Like anyone else that works IR, I found myself with a machine and I wasn't sure if I had malware on it. I figured I'd use the
RDS from NSRL to "subtract" out known good files. On a "modern" machine (defined as SSD storage with multiple cores), just "subtracting" out the known good is still time consuming. So, I did the following to make it much faster.
A simple "grep -v" would've taken >25 hours. With my process it was 15 seconds.
My system:
- Intel i7-4930K (6c, 12t) 3.4GHz
- ASUS X79 Deluxe Motherboard
- 64GB RAM
- Corsair 240GB ssd (nothing too fancy)
- Fedora 25
How did I accomplish this magic?
Get the NSRL
I won't go into details, but something like this:
- Download the "Modern" and "Legacy" RDS ISO's from the NSRL
- Mount them (mount -o loop RDS_257_legacy.iso /mnt/legacy/ ; mount -o loop RDS_257_modern.iso /mnt/modern/)
- Uncompress the big files
- cd ; mkdir nsrl ; cd nsrl
- mkdir modern ; cd modern
- unzip /mnt/modern/NSRLFile.txt.zip
- mv NSRLFile.txt NSRLFile-modern.txt
- cut -f2 -d, NSRLFile-modern.txt | cut -f2 -d\" | sort -u > nsrl-modern-su.md5
- cd ..
- mkdir legacy ; cd legacy
- unzip /mnt/legacy/NSRLFile.txt.zip
- mv NSRLFile.txt NSRLFile-legacy.txt
- cut -f2 -d, NSRLFile-legacy.txt | cut -f2 -d\" | sort -u > nsrl-legacy-su.md5
- cd ..
- Combine legacy & modern
- cd ~/nsrl
- cat {legacy,modern}/nsrl*-su.md5 | sort | uniq -c > nsrl-modern_legacy.md5
It's just that easy! ;)
Source Image
To "prepare" my source image, I had run the "file" command on everything in the image. I then grepped through that output file for "executable". That gave me executables formatted as:
- MS-DOS
- PE32
- DLL's
- All kinds of other stuff
I then ran md5sum on every file in that list. I saved those in "executables.md5s" There were 6800 unique executables listed in this file.
Obviously, I skipped some steps here. Hit me up in the comments if you want details.
Subtracting the NSRL from Source
My first attempt was:
grep -vi -f nsrl-modern_legacy.md5 executables.md5s
That ran out of memory and crashed.
I've done A BUNCH of work with "grep -v -f A B". I've learned that it can still be VERY fast if B is HUGE. What slows down grep is when A gets big.
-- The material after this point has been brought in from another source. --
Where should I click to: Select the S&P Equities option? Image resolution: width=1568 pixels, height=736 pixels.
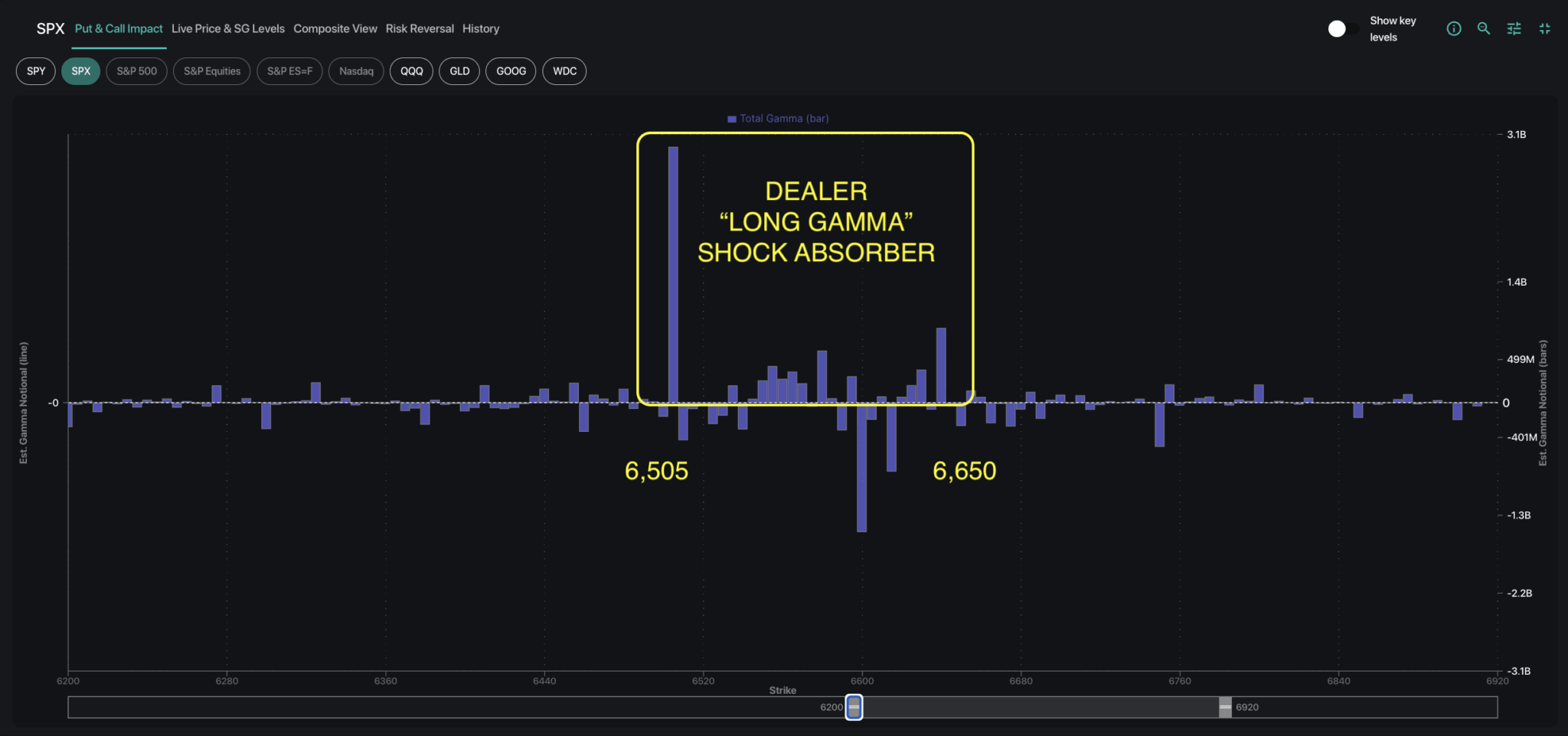[211, 70]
So, let's keep A small and get this done!
Normally, subtracting a bunch of things out of one input file must be done sequentially. This is slow. Boo!
Second Attempt
My second attempt taught me that I'm going to have to do this backwards. I want to find the intersection of these two files. Once I have that (very small) list, I can quickly subtract it from executables.md5s.
Third Attempt
This attempt took me down a fascinating path that was totally fruitless. I'll write a different blog on that later. :)
Fourth Attempt
The "executables.md5s" was the output of the "md5sum" program. So, I pulled out just the md5sums. Also, NSRL uses all uppercase, while the md5sum is all lowecase by default. This took care of both:
awk '{print toupper($1);}' executables.md5s > executables.md5sonly
I tried:
pv nsrl-modern_legacy.md5 | grep -f executables.md5sonly -i > tacos
If you don't know pv, go check it out! It's like "cat" with a "done-o-meter"!
This was going to take 23 hours!
Final Attempt
I have 6 cores, 12 threads of execution. I wanted to go with 4 x Cores for my number of runs. This command splits the already (comparatively) small executables.md5sonly into 24 files:
cd ~/nsrl ; mkdir exesplit ; cd exesplit
split -d -n l/24 ../executables.md5sonly exesplit.
time ls exesplit.* | parallel --jobs 24 grep -f {} ../nsrl-modern_legacy.md5 > all.out
This kicked off 24 parallel jobs of grep all searching through the NSRL for md5's from my suspect machine. There were 3700 md5sums in all.out
It took 7.8 seconds.
But... I'm not quite done yet. That just shows the files that are in my suspect machine AND in the NSRL. So, what I need is the files that are in the suspect machine that AREN'T in the NSRL. That's simple:
cd ~/nsrl
time grep -v -f exesplit/all.out executables.md5sonly > executables-nonsrl.md5
That took 2.2 seconds.
I'm now down to 3100 md5sums listed in executables-nonsrl.md5. I eliminated over half my files to check for malice.
Virus Total
My co-worker has a script to run these against the
Virus Total. Running all 6800 files would've taken >24 hours. Only running 3100 takes < 12 hours. And we can be pretty confident that we won't be querying for things that are known good.